___ Input

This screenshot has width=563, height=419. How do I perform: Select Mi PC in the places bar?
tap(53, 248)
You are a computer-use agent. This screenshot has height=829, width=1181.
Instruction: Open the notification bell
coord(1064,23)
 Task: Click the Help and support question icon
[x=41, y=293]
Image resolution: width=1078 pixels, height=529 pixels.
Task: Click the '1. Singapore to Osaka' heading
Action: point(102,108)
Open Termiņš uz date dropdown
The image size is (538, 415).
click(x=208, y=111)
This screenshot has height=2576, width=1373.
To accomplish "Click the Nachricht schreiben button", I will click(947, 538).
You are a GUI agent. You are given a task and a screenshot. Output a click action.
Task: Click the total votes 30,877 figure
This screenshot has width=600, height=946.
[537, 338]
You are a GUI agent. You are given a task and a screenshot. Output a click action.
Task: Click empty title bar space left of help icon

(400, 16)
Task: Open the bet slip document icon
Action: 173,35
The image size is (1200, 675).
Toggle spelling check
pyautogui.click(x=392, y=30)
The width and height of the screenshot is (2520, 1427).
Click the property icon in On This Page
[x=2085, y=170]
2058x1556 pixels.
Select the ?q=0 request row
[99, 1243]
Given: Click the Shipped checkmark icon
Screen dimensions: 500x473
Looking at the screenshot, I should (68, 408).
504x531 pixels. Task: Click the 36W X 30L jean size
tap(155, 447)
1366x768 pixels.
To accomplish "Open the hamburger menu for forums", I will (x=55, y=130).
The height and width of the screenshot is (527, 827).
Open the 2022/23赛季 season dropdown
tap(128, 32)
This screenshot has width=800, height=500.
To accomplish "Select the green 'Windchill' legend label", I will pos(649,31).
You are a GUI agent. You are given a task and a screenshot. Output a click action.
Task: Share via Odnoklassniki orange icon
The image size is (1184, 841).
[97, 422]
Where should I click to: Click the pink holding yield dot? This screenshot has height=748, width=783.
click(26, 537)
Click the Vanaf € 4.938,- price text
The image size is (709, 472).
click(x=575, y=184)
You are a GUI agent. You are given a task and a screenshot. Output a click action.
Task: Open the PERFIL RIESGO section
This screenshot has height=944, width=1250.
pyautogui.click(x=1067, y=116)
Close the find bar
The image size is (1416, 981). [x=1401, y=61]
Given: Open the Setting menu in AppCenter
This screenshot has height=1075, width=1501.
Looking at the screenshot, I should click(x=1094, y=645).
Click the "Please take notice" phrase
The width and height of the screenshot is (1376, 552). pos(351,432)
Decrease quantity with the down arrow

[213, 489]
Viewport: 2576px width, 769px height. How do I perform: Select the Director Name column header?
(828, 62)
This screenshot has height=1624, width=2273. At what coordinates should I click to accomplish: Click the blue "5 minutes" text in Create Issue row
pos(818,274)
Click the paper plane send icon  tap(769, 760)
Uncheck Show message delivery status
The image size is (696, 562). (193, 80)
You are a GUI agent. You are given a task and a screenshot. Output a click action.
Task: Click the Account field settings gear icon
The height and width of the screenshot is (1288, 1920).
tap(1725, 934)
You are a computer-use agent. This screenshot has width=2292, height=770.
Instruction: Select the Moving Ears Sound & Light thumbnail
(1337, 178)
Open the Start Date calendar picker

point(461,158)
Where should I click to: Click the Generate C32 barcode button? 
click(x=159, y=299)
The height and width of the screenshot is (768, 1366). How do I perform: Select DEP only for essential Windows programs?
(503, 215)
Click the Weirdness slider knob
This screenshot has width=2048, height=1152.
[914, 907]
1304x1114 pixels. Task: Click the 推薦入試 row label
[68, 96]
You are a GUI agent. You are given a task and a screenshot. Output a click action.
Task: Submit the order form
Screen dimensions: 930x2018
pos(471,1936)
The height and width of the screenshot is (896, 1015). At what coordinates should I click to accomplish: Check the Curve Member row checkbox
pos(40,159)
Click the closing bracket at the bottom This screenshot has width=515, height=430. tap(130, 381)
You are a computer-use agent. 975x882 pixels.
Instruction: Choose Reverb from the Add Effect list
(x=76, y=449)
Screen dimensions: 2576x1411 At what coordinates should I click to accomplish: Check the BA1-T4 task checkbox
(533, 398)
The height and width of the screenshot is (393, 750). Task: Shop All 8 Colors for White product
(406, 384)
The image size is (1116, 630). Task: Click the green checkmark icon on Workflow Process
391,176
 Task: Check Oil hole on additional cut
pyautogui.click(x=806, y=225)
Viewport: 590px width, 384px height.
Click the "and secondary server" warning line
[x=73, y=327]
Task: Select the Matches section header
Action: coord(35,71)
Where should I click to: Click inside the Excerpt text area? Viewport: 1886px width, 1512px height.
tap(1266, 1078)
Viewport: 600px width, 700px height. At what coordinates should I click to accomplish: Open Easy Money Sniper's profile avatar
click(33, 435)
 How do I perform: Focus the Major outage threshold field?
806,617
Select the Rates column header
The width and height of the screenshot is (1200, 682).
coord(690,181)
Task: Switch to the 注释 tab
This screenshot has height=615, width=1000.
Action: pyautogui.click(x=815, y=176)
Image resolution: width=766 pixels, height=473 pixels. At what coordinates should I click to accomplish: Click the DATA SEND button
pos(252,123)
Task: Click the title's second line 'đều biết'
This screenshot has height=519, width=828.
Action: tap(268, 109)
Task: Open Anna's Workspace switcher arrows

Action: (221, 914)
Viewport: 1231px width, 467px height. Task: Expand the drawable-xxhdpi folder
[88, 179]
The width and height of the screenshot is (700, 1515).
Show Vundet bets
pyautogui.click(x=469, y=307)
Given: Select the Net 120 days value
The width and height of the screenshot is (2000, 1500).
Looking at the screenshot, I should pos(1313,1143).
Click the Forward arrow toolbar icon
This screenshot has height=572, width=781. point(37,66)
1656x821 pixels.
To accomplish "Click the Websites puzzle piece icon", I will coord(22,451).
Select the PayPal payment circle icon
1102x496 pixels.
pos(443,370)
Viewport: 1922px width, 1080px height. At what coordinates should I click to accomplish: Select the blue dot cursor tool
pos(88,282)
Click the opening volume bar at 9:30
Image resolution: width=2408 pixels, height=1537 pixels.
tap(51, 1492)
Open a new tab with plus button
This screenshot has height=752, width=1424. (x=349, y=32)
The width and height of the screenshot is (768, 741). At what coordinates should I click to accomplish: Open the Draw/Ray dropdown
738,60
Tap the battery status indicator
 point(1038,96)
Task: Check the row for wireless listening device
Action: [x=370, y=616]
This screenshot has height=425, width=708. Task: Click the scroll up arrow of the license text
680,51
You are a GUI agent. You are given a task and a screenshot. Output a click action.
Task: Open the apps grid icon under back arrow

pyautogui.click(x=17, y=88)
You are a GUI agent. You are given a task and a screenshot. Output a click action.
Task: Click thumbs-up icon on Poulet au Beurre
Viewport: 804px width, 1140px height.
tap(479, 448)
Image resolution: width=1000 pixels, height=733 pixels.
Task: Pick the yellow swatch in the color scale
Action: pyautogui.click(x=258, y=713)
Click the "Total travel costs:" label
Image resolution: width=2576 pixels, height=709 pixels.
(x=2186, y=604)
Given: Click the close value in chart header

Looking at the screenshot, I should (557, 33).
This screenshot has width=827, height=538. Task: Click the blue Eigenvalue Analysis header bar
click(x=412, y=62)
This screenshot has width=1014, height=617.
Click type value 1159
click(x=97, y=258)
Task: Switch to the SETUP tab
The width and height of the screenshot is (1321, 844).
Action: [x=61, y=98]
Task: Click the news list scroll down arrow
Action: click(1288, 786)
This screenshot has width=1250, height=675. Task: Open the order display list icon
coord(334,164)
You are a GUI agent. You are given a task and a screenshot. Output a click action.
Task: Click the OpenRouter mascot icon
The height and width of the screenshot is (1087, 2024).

______

## Required work
Write out the records above, starting at the line that contains "The width and height of the screenshot is (700, 1515)." and ending at the line that contains "pos(443,370)", with both of those lines included.

## Answer to the exercise
The width and height of the screenshot is (700, 1515).
Show Vundet bets
pyautogui.click(x=469, y=307)
Given: Select the Net 120 days value
The width and height of the screenshot is (2000, 1500).
Looking at the screenshot, I should pos(1313,1143).
Click the Forward arrow toolbar icon
This screenshot has height=572, width=781. point(37,66)
1656x821 pixels.
To accomplish "Click the Websites puzzle piece icon", I will coord(22,451).
Select the PayPal payment circle icon
1102x496 pixels.
pos(443,370)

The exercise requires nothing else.